-- START Material for this task --
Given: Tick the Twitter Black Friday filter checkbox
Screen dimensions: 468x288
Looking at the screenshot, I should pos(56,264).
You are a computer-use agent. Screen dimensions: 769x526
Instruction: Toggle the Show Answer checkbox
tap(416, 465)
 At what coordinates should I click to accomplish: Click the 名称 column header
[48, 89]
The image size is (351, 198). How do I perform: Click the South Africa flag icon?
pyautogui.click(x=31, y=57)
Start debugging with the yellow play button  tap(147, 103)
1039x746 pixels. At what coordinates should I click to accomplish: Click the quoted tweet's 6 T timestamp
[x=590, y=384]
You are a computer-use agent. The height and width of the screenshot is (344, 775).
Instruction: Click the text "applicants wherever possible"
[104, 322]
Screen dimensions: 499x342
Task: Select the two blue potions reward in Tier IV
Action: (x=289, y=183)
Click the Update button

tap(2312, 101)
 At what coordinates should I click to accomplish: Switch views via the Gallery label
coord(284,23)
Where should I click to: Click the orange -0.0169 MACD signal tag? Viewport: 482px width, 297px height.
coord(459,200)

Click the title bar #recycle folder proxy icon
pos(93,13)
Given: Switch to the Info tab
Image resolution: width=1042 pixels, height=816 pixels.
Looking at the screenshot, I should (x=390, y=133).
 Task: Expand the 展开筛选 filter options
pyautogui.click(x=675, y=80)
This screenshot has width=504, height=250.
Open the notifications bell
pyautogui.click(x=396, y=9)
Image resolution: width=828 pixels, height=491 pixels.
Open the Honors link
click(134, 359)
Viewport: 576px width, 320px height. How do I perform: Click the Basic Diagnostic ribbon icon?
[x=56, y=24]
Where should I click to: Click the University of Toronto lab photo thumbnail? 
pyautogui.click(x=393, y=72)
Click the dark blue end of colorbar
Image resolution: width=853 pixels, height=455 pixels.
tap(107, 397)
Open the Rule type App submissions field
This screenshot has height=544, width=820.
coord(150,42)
-- END Material for this task --
Lay out every line of the listing above as a JSON list of strings, one string per line, omitting blank lines.

[
  "Given: Tick the Twitter Black Friday filter checkbox",
  "Screen dimensions: 468x288",
  "Looking at the screenshot, I should pos(56,264).",
  "You are a computer-use agent. Screen dimensions: 769x526",
  "Instruction: Toggle the Show Answer checkbox",
  "tap(416, 465)",
  " At what coordinates should I click to accomplish: Click the 名称 column header",
  "[48, 89]",
  "The image size is (351, 198). How do I perform: Click the South Africa flag icon?",
  "pyautogui.click(x=31, y=57)",
  "Start debugging with the yellow play button  tap(147, 103)",
  "1039x746 pixels. At what coordinates should I click to accomplish: Click the quoted tweet's 6 T timestamp",
  "[x=590, y=384]",
  "You are a computer-use agent. The height and width of the screenshot is (344, 775).",
  "Instruction: Click the text \"applicants wherever possible\"",
  "[104, 322]",
  "Screen dimensions: 499x342",
  "Task: Select the two blue potions reward in Tier IV",
  "Action: (x=289, y=183)",
  "Click the Update button",
  "tap(2312, 101)",
  " At what coordinates should I click to accomplish: Switch views via the Gallery label",
  "coord(284,23)",
  "Where should I click to: Click the orange -0.0169 MACD signal tag? Viewport: 482px width, 297px height.",
  "coord(459,200)",
  "Click the title bar #recycle folder proxy icon",
  "pos(93,13)",
  "Given: Switch to the Info tab",
  "Image resolution: width=1042 pixels, height=816 pixels.",
  "Looking at the screenshot, I should (x=390, y=133).",
  " Task: Expand the 展开筛选 filter options",
  "pyautogui.click(x=675, y=80)",
  "This screenshot has width=504, height=250.",
  "Open the notifications bell",
  "pyautogui.click(x=396, y=9)",
  "Image resolution: width=828 pixels, height=491 pixels.",
  "Open the Honors link",
  "click(134, 359)",
  "Viewport: 576px width, 320px height. How do I perform: Click the Basic Diagnostic ribbon icon?",
  "[x=56, y=24]",
  "Where should I click to: Click the University of Toronto lab photo thumbnail? ",
  "pyautogui.click(x=393, y=72)",
  "Click the dark blue end of colorbar",
  "Image resolution: width=853 pixels, height=455 pixels.",
  "tap(107, 397)",
  "Open the Rule type App submissions field",
  "This screenshot has height=544, width=820.",
  "coord(150,42)"
]